▶ _Directive_: Lay out the lines of the listing as a Markdown table with the columns Row and Listing line, starting at the line containing "is (799, 410)." and running through the end of the listing. Leave out any blank lines.

▶ _Exercise inputs_:

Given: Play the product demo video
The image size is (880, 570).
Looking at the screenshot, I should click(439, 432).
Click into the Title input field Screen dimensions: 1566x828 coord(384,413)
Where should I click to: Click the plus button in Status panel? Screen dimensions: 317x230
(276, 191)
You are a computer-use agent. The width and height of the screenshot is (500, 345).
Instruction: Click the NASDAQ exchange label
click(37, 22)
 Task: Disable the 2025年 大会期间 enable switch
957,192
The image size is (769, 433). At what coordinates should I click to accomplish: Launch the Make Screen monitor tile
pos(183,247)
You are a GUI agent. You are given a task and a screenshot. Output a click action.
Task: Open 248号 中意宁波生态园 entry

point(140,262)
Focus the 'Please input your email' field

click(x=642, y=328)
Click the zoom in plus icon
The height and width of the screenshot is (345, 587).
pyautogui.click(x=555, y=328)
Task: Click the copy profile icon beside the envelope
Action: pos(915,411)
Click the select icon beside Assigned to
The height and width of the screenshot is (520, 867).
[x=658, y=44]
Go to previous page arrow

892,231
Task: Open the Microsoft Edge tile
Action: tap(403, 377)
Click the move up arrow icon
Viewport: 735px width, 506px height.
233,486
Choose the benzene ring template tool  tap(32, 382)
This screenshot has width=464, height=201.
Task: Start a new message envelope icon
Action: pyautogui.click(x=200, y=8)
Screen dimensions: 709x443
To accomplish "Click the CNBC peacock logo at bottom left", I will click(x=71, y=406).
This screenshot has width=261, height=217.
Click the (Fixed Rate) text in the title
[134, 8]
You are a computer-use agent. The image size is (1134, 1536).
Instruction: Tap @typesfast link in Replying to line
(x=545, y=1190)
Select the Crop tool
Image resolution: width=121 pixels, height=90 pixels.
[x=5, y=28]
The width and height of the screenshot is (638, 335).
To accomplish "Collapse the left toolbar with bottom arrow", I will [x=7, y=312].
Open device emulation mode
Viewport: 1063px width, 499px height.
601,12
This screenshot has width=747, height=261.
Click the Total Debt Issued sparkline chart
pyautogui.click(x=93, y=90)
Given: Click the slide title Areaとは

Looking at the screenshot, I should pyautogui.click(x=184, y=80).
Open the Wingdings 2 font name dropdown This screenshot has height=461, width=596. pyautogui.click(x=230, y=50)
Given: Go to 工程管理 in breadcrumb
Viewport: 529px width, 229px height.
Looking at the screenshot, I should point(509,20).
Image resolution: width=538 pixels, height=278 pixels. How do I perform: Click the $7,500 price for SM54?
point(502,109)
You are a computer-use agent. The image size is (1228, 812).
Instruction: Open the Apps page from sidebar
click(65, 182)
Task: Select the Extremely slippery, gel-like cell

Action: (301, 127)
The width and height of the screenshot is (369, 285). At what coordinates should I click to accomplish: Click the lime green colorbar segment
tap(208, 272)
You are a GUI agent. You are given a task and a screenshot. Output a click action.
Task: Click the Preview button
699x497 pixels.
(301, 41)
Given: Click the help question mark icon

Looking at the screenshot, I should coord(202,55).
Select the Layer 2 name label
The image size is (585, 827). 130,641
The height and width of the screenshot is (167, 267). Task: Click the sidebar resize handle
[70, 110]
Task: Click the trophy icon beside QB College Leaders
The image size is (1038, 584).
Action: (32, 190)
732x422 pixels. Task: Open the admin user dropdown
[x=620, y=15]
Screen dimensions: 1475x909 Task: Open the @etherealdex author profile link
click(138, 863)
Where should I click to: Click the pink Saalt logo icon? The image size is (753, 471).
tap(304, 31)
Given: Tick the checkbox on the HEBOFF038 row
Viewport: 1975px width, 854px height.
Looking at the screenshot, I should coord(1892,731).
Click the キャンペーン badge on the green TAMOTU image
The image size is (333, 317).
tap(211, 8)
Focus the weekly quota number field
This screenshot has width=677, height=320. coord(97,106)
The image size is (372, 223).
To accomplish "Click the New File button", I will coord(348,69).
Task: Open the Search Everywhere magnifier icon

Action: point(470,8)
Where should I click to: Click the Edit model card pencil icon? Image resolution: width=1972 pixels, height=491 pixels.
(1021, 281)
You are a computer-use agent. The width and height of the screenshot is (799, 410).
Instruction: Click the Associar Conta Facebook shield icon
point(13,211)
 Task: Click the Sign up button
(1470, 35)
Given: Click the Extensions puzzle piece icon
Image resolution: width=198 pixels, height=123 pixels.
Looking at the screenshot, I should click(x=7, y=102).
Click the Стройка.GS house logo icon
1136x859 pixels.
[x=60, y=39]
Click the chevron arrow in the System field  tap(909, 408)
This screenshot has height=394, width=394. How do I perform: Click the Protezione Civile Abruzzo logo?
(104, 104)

▶ _Response_:
| Row | Listing line |
|---|---|
| 1 | You are a computer-use agent. The width and height of the screenshot is (799, 410). |
| 2 | Instruction: Click the Associar Conta Facebook shield icon |
| 3 | point(13,211) |
| 4 |  Task: Click the Sign up button |
| 5 | (1470, 35) |
| 6 | Given: Click the Extensions puzzle piece icon |
| 7 | Image resolution: width=198 pixels, height=123 pixels. |
| 8 | Looking at the screenshot, I should click(x=7, y=102). |
| 9 | Click the Стройка.GS house logo icon |
| 10 | 1136x859 pixels. |
| 11 | [x=60, y=39] |
| 12 | Click the chevron arrow in the System field  tap(909, 408) |
| 13 | This screenshot has height=394, width=394. How do I perform: Click the Protezione Civile Abruzzo logo? |
| 14 | (104, 104) |